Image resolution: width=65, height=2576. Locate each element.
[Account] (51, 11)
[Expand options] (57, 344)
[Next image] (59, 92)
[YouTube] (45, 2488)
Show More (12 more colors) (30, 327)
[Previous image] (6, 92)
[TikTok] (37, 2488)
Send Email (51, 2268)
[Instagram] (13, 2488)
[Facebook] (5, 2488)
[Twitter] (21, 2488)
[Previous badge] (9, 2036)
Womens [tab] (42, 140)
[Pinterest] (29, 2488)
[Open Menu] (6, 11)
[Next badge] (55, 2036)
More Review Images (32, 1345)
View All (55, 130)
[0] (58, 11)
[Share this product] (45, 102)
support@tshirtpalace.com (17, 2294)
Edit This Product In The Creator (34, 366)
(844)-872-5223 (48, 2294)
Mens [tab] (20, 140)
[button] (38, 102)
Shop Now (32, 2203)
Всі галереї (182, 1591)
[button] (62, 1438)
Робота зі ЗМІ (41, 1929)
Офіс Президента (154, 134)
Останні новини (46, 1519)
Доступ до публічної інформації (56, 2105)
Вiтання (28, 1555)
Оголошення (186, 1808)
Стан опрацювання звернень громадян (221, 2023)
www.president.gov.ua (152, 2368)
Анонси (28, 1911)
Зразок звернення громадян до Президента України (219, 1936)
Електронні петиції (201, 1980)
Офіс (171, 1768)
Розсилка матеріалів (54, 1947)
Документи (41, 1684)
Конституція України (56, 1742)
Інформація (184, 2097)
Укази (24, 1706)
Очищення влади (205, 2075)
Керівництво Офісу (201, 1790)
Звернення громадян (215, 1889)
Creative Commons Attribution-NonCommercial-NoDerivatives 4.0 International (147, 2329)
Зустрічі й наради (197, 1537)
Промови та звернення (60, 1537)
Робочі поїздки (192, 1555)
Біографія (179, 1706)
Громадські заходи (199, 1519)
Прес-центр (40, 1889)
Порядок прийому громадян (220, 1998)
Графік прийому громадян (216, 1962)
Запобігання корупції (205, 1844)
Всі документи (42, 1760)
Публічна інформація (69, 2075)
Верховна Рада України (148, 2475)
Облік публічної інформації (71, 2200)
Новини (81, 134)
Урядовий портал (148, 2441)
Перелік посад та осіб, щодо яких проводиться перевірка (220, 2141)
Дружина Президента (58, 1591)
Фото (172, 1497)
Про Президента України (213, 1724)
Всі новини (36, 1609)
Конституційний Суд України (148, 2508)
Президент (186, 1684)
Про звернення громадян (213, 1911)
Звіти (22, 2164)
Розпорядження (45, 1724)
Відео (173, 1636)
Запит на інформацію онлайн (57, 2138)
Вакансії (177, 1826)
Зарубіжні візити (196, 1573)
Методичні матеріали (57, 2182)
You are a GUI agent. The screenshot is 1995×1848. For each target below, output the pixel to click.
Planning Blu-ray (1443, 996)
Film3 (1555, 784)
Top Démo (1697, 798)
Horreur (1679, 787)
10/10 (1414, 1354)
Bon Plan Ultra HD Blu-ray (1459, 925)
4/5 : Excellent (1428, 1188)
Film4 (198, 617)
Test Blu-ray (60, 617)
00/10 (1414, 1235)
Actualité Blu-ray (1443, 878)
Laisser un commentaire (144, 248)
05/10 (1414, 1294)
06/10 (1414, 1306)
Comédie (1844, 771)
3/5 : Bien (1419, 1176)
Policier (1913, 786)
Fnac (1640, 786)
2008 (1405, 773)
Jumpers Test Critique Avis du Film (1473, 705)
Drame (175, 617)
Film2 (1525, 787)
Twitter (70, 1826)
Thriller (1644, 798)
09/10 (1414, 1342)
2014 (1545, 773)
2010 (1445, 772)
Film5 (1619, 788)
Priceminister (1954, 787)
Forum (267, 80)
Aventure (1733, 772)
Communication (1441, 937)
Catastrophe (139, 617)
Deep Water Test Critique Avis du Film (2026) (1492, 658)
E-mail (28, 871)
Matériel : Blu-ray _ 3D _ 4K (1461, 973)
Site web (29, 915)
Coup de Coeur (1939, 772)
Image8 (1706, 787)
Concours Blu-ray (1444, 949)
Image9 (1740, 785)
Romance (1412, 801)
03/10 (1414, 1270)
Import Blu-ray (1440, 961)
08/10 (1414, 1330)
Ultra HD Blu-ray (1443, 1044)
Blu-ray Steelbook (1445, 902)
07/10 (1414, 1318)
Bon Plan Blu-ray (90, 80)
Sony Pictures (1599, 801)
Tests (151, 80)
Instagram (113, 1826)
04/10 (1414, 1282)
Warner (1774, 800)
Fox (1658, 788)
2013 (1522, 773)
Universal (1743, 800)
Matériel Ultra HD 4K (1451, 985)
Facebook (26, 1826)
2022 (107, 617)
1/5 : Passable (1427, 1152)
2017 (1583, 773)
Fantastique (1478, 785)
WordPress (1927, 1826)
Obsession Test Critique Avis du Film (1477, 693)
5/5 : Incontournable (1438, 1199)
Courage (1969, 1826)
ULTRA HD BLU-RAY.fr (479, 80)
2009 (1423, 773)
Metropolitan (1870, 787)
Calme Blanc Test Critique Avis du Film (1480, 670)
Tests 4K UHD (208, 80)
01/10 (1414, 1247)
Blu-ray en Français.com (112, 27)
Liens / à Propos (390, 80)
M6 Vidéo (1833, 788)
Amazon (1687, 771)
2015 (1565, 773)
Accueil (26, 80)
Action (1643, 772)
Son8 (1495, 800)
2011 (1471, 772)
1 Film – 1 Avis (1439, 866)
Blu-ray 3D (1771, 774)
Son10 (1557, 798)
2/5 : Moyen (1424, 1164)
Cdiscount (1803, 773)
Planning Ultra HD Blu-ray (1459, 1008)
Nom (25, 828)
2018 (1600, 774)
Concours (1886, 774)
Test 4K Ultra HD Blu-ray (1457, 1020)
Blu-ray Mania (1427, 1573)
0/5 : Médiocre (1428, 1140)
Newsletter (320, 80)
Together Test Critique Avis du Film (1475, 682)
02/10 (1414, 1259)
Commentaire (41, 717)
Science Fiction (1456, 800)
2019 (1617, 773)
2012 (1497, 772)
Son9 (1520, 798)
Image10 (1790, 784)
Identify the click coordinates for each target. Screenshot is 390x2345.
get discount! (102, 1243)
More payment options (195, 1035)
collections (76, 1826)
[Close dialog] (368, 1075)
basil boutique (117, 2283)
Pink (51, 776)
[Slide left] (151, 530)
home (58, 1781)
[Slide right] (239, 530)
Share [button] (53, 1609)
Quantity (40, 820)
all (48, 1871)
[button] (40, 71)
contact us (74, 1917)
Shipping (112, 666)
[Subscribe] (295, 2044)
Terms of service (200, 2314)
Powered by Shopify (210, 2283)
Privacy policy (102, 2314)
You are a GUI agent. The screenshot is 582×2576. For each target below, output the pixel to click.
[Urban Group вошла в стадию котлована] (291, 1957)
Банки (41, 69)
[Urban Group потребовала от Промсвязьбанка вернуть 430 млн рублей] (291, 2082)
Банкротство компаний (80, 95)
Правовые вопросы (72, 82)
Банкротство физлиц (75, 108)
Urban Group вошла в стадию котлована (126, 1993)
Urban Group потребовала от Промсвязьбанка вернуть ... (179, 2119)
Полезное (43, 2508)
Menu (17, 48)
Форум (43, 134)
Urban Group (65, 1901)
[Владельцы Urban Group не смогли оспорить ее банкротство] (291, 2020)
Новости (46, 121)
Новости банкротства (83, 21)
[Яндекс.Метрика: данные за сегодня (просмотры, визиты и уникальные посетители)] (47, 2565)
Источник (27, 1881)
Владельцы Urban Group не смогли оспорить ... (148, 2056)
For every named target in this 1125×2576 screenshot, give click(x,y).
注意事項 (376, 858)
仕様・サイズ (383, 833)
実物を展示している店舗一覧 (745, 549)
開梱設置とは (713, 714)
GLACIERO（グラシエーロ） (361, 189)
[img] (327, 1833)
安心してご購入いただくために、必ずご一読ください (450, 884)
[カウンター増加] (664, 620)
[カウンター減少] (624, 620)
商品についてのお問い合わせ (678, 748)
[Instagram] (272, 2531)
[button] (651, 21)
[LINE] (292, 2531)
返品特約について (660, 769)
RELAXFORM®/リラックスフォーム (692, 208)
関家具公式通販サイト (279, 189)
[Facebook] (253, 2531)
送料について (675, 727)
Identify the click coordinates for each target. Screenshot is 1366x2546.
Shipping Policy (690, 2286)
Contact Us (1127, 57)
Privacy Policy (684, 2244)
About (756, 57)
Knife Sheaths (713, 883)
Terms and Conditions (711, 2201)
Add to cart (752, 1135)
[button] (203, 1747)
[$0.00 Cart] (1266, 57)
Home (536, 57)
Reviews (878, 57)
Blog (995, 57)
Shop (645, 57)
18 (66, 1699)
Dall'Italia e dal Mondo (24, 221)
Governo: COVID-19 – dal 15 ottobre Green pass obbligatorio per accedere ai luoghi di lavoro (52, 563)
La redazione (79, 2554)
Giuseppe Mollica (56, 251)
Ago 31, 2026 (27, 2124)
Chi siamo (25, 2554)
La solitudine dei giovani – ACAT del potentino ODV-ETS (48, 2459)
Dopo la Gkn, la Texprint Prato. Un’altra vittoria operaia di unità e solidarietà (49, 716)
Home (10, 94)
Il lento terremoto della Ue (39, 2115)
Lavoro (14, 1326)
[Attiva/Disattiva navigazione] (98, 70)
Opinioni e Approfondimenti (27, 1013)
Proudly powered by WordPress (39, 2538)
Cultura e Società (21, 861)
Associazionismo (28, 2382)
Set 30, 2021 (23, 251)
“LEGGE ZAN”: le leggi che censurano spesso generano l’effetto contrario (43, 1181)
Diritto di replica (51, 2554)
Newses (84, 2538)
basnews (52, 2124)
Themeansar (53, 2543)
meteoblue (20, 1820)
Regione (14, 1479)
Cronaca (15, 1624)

Try it:
Which lines above run from the one containing "Metropolitan (1870, 787)" to the one containing "[Яндекс.Метрика: данные за"? Give them again exactly, both ends included.

Answer space:
Metropolitan (1870, 787)
Calme Blanc Test Critique Avis du Film (1480, 670)
Tests 4K UHD (208, 80)
01/10 (1414, 1247)
Blu-ray en Français.com (112, 27)
Liens / à Propos (390, 80)
M6 Vidéo (1833, 788)
Amazon (1687, 771)
2015 (1565, 773)
Accueil (26, 80)
Action (1643, 772)
Son8 (1495, 800)
2011 (1471, 772)
1 Film – 1 Avis (1439, 866)
Blu-ray 3D (1771, 774)
Son10 (1557, 798)
2/5 : Moyen (1424, 1164)
Cdiscount (1803, 773)
Planning Ultra HD Blu-ray (1459, 1008)
Nom (25, 828)
2018 (1600, 774)
Concours (1886, 774)
Test 4K Ultra HD Blu-ray (1457, 1020)
Blu-ray Mania (1427, 1573)
0/5 : Médiocre (1428, 1140)
Newsletter (320, 80)
Together Test Critique Avis du Film (1475, 682)
02/10 (1414, 1259)
Commentaire (41, 717)
Science Fiction (1456, 800)
2019 (1617, 773)
2012 (1497, 772)
Son9 (1520, 798)
Image10 (1790, 784)
Identify the click coordinates for each target. Screenshot is 390x2345.
get discount! (102, 1243)
More payment options (195, 1035)
collections (76, 1826)
[Close dialog] (368, 1075)
basil boutique (117, 2283)
Pink (51, 776)
[Slide left] (151, 530)
home (58, 1781)
[Slide right] (239, 530)
Share [button] (53, 1609)
Quantity (40, 820)
all (48, 1871)
[button] (40, 71)
contact us (74, 1917)
Shipping (112, 666)
[Subscribe] (295, 2044)
Terms of service (200, 2314)
Powered by Shopify (210, 2283)
Privacy policy (102, 2314)
You are a GUI agent. The screenshot is 582×2576. For each target below, output the pixel to click.
[Urban Group вошла в стадию котлована] (291, 1957)
Банки (41, 69)
[Urban Group потребовала от Промсвязьбанка вернуть 430 млн рублей] (291, 2082)
Банкротство компаний (80, 95)
Правовые вопросы (72, 82)
Банкротство физлиц (75, 108)
Urban Group вошла в стадию котлована (126, 1993)
Urban Group потребовала от Промсвязьбанка вернуть ... (179, 2119)
Полезное (43, 2508)
Menu (17, 48)
Форум (43, 134)
Urban Group (65, 1901)
[Владельцы Urban Group не смогли оспорить ее банкротство] (291, 2020)
Новости (46, 121)
Новости банкротства (83, 21)
[Яндекс.Метрика: данные за сегодня (просмотры, визиты и уникальные посетители)] (47, 2565)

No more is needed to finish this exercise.